To train an ML algorithm, sometimes it takes a crowd

The hoops data scientists jump through to train smart applications and appliances are sometimes overlooked. It takes time and considerable effort to train an ML algorithm. Data scientists need to incorporate different data sets and inputs, made up of authentic voices, documents, images and sounds, depending on the goal of the AI algorithm. The process is made easier by giving data scientists, developers and quality assurance teams the raw materials they need to create a smart and resilient AI that doesn’t suffer from bias and has the capacity to continuously learn and improve, writes Jonathan Zaleski, Sr. Director of Engineering & Head of Applause Labs.

Let the crowds do the talking

The ML process enables brands to transform vast quantities of data into predictions. But an ML algorithm is only as good as its training data “rubbish in, rubbish out” as the saying goes.

For example, there are over 40 different dialects in the UK, making it almost impossible for the data scientists at a UK broadcaster that were involved in a recent voice assistant project to replicate that level of language, speech and intonation in a traditional lab. Which is why 100,000 different voice utterances – from 972 people from across the UK – were used to train the smart voice assistant and expose it to different voices and accents. It was no easy task. The truth is brands are unable to source quality data at scale; they need the support of crowds and automation to deliver the quantity, quality and diversity of data required for effective ML testing.

Follow The Stack on LinkedIn

This model of crowdsourcing is quite common and, if used correctly, can future-proof an ML algorithm so it’s ready for interaction with customers under real-world conditions. But before we get ahead of ourselves, there are some key fundamentals at play here that need to be addressed.

Remove data ambiguities

ML algorithms require lots of quality training, validation and test data to make accurate predictions. Although they’re all drawn from a core data set, they each serve a different purpose when preparing algorithms for real-world interactions, which can sometimes confuse data scientists and slow down the testing process. The easiest way to clear up any ambiguities between the different data sets is to illustrate their practical use. Take images for example. Let’s suppose an ML algorithm is expected to analyse and classify pictures of lakes and rivers. The training data would be made up of lots of images of waterways, but not every image that’s available cataloguing every known river or lagoon. That’s where the validation data comes in. It gives the data scientist the opportunity to introduce a new image to test how well the algorithm performs as it cross-references that image against the data that was used to train it. This testing process enables the data scientists to assess the algorithm’s performance, collect new metrics, adjust and evaluate how well it makes predictions based on the new data it is receiving.

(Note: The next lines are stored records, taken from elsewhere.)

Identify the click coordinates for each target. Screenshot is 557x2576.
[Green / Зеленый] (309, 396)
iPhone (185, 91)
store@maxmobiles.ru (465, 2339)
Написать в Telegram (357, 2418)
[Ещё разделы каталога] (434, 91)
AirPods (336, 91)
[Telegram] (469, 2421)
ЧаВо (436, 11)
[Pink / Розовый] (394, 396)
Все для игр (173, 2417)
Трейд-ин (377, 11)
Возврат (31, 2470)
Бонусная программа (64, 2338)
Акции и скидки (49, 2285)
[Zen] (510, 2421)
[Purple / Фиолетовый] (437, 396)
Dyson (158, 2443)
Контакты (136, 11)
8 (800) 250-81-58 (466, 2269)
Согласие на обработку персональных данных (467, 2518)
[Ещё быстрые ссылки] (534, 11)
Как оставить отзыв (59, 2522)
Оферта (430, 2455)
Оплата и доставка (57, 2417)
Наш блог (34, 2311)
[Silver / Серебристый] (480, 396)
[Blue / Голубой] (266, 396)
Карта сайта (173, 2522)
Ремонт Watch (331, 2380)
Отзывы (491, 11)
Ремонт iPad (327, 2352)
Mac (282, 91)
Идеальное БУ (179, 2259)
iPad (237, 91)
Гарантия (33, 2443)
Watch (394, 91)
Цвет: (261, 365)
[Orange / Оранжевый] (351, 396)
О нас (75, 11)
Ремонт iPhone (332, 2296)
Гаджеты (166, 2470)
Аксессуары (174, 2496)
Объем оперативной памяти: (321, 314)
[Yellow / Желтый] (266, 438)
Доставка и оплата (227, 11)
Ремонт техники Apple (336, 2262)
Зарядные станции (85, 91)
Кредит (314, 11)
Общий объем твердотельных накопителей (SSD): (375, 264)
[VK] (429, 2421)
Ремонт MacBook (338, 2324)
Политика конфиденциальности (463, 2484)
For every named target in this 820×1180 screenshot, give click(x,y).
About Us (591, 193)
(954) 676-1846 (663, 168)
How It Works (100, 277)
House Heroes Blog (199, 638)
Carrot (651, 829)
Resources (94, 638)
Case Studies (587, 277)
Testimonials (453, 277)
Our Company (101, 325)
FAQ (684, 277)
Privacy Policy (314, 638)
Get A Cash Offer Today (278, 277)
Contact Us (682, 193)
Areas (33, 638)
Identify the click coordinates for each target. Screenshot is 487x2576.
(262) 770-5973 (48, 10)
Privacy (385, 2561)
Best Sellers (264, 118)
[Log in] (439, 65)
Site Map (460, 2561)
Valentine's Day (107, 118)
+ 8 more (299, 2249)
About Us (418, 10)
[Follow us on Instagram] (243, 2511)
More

Deal with unexpected use cases

Now, testing ML data in a lab is one thing, but data scientists need to be prepared for unexpected use cases once the algorithm starts interacting with disparate data sets. At a basic level, this scenario can be illustrated by an AI recommending a cold drink on a hot day. This would require the algorithm to interact with external data sets to check the weather and the temperature outside, before squaring that situational data with the end user’s preferences and any other behavioural data. Sounds simple and straightforward, but the algorithm must have the capacity to deal with any new scenarios and use cases. Essentially, when you break it down, an ML algorithm needs to address the following data sets and variables to survive, and thrive, in real-world conditions.

Data direct from the user: This applies to data produced by individuals that are actively participating in the training of the algorithm itself. I already mentioned the smart voice assistant example, but there are countless others, including another recent project where over 1,000 people contributed handwritten documents, providing the unique samples needed to train an algorithm to read human handwriting.
Indirect from the user: The process whereby an algorithm can study and analyse any behavioural traits or responses an end user may have as they interact with an application or a service. For example, they may struggle with a specific feature or find it difficult to find the right function on a screen or inside an application. The user is still contributing to the development of the algorithm. They’re just doing it indirectly rather than under test conditions where they’re being asked to complete a certain action or provide a certain phrase.
Data about the user: This is the third and final component focusing on profile information about the user themselves. It zooms in on their situation, such as their location and the time of day to create a more dynamic persona based on user behaviour. The algorithm would, and should, be able react to whatever information was available to make predictions and recommendations based on a dynamic data set.

The qualified algorithm

ML algorithms deal with different inputs from voices to words, static images and even video. To do this at scale requires interaction with lots of people who can share expressions, experiences and behaviours that can be used to instruct an algorithm. Brands can achieve this using the crowd sourcing and crowdtesting model that is readily available and can be tailored to suit almost any data training scenario. You can select from a community of vetted testers that offers specific demographics, including gender, race, native language, location and any other filters that apply. You can be as general and as obscure as you like when it comes to sourcing training data. The whole process makes the data scientist’s job a lot easier, and it helps algorithms cope with life in the real world and whatever new variables they encounter along the way.